I have enrolled on this course in December and made some of the smaller items, such as the card slot card wallet. I made 3 before I was almost happy. There is always something that doesn't lend itself to the project, such as the type of leather or tools at your disposal. I used ostrich leg for the front and after a while the very small scales dislocates from the flesh, due to angles of cut, pricking irons used, so I will attempt this again with different materials. I use Japanese style pricking irons ( French style on order) and this definitely impacts on the final look of the product.

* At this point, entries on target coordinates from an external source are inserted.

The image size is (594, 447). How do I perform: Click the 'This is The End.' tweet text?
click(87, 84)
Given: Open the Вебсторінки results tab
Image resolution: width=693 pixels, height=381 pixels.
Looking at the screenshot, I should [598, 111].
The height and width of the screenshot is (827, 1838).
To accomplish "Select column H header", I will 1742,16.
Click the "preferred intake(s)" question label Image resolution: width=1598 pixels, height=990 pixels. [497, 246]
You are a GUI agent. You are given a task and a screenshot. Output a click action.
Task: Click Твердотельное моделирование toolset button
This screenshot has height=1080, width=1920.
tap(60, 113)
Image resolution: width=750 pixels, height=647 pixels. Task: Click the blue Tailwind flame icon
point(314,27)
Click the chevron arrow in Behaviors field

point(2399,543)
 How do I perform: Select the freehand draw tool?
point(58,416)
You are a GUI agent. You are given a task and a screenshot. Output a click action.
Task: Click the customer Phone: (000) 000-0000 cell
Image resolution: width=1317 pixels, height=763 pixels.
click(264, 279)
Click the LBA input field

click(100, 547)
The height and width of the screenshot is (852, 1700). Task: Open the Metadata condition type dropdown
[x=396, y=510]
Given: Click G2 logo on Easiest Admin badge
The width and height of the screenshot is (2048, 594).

I moved on to the De Havilland bag and there also a few lessons learned for the next time. I use a bell skiver and I managed to set it perfectly from the video in this course. Skiving is now a breeze, but the leather pieces wasn't skived down thin enough. 0.1mm over a few pieces makes a difference in the final assembly before stitching. Material choice is also a factor. I used Aneline tanned leather for most and Veg tanned for the zipper cover and handle attachments. The Aneline leather is very soft and results in the piping being too soft and without decent definition. Material and tool availability in South Africa is difficult and lead time is an issue when you want to do something now. I used what I had at my disposal and completed the bag with lots of notes for improvement.
The handles was done in a waxy Aneline with a solid 9mm rubber core. Leather cord in the required dimensions is not available for me.
All stitching was done with 4mm pricking iron and 0.5mm Amyroke thread. 0.6mm would have given a better definition. All edges was finished with Uniters edge paint.